A bandeira marca a posse. Pobres sauditas. É preciso muito para chegar a sentir compaixão por esses decapitadores, cortadores de mãos, anti-feministas, misóginos, feudais e antidemocráticos sauditas. Foram eles, além disso, que financiaram a resistência islâmica contra o exército soviético no Afeganistão. Esta é a nação cujo ministro do Interior costumava manter conversações amistosas com Osama Bin Laden na Embaixada Saudita em Islamabad. De facto, trata-se do país que escolheu Osama como o seu “príncipe” numa campanha contra o ateísmo soviético, porque os seus verdadeiros príncipes não tinham valor para encabeçar a “legião” árabe contra os russos. Também se trata da nação de onde provieram 15 dos 19 atacantes suicidas que perpetraram os atentados de 11 de Setembro de 2001. E, por conseguinte, este é o país cujos atacantes suicidas assassinaram mais ocidentais em Riad na noite da passada segunda-feira [12 de Maio]. Se o saldo mortal é superior a 90 vítimas, será o maior triunfo da Al Qaeda desde 2001.

Mas depois do mais recente ataque contra o Iraque, dessa invasão ilegal segundo qualquer padrão internacional, e após os pronunciamentos ilusórios e perigosos dos novos amos coloniais norte-americanos — e aqui me refiro às bravatas do seu mais recente fracasso, o ex-general sionista Jay Garner —, não se pode deixar de sentir ao menos um lampejo de compaixão pelos sauditas. Depois de tudo eles, tal como Saddam, foram criados pelo Ocidente.

Os britânicos aceitaram a família Al Saud uma vez que ficou claro que os haxemitas estavam fora da jogada, e logo Franklin D. Roosevelt deu a benção ao reinado da família a bordo do navio norte-americano "Quincy". Um arrufo de Winston Churchill com o monarca saudita no Egipto pôs fim à aventura imperialista britânica na terra dos Dois Lugares Sagrados. O rei Ibn Saud não achou cordial a afirmação de Churchill de que “enquanto a religião de Sua Majestade [Ibn Saud] obriga a abster-me de fumar e beber álcool, pela minha parte devo afirmar que no mandamento da minha vida se considera um rito absolutamente sagrado fumar puros e beber álcool antes das refeições, depois das refeições, durante as refeições e em todos os intervalos”.

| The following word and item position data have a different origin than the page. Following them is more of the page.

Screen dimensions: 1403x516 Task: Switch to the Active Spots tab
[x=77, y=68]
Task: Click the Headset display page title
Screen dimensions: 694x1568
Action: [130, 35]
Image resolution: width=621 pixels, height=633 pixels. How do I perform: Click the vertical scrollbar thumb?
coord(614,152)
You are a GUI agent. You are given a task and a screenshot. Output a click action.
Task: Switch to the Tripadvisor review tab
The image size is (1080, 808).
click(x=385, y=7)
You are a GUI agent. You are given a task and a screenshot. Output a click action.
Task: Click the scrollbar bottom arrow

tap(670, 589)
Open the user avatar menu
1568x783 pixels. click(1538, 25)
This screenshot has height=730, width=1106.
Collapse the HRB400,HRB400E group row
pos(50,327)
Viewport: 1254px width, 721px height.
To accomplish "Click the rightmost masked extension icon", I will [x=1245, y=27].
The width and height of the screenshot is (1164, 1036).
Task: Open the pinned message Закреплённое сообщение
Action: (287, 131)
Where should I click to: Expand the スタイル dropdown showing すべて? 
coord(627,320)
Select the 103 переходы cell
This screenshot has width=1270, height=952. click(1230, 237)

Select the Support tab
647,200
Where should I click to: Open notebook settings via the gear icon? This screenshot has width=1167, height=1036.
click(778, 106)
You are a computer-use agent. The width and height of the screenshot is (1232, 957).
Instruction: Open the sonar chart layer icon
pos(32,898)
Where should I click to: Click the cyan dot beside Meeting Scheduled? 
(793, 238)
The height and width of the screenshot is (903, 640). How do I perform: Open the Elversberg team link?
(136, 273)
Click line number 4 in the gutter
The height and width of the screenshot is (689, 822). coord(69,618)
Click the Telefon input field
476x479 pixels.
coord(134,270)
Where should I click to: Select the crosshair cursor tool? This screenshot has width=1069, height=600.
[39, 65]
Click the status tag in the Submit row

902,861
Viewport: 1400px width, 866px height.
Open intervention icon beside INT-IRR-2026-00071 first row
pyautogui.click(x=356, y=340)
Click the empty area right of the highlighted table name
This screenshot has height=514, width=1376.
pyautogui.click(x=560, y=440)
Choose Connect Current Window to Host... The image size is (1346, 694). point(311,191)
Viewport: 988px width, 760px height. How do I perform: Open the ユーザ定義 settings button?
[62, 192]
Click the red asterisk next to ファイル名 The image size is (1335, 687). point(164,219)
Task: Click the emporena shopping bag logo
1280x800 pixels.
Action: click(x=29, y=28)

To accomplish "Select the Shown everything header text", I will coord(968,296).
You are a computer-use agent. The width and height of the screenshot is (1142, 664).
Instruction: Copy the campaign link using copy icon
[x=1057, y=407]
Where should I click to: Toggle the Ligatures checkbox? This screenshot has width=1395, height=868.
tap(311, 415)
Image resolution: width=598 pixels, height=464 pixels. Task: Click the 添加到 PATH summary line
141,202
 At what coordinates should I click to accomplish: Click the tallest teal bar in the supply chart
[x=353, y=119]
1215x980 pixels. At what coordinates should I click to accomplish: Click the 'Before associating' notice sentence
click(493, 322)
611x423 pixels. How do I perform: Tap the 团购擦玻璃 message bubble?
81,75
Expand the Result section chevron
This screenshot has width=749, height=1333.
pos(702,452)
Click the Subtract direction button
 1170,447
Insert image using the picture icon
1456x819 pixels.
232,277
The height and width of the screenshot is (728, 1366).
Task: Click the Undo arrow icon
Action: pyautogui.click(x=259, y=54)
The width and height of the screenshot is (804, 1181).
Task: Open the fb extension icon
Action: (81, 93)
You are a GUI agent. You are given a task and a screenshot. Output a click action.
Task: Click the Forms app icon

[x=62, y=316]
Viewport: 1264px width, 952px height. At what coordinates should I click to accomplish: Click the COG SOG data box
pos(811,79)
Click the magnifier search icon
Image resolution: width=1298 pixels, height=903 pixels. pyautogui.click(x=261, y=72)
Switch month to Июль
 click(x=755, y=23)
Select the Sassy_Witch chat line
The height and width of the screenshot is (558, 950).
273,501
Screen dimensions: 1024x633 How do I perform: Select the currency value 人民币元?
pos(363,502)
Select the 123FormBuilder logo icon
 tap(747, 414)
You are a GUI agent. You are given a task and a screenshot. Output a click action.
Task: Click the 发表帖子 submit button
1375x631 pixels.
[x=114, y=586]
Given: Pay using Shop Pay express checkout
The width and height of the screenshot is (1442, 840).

A família real Saud é, verdadeiramente, um elefante branco. Os seus milhares de príncipes, todos dignos da Idade Média, são perfeitamente indignos de governar. São donos de 60 por cento do petróleo do mundo e dividem esse tesouro global com outras quatro famílias. A monarquia saudita teve como resultado os xeques mais gananciosos e os bairros mais paupérrimos do Golfo, além da instituição feudal wahabita mais ferozmente anti-ocidental que jamais existiu no mundo desde o cerco de Viena. O dinheiro do petróleo corrompeu a família real. Os seus imãs e os seus “sábios” religiosos decidiram há muito tempo que os Al Saud são títeres ocidentais que se alimentam da prostituição, da corrupção e dos subornos norte-americanos.

No entanto, entre os neo-conservadores que agora ditam o rumo do governo de Bush, como os Perle, os Wolfowitz e os Cohen, diz-se que a Arábia Saudita foi durante muito tempo o lugar de financiamento de Saddam. Apesar de tudo, quem ganhou com a chegada de Hussein ao poder? Quem pagou pela demencial guerra de oito anos com o Irão, com todo o armamento químico do qual todos agora se surpreendem? Quem, de facto, enviou jovens muçulmanos a combater o exército soviético no Afeganistão? Os sauditas. Mas é melhor que esqueçamos — como querem os Perle, Wolfowitz e Cohen — que os sauditas fizeram tudo isso com as nossas bênçãos e estímulo.

Desde o 11 de Setembro de 2001 — escrevo a data completa para que não se confunda com o dia de Setembro de 1982 em que ocorreu a matança de 1700 palestinianos em Chabra e Chatila, nem com o 11 de Setembro que marcou o golpe contra Salvador Allende no Chile, orquestrado por Henry Kissinger — os neo-conservadores do governo norte-americano têm estado a recordar-nos da maldade inerente ao regime saudita.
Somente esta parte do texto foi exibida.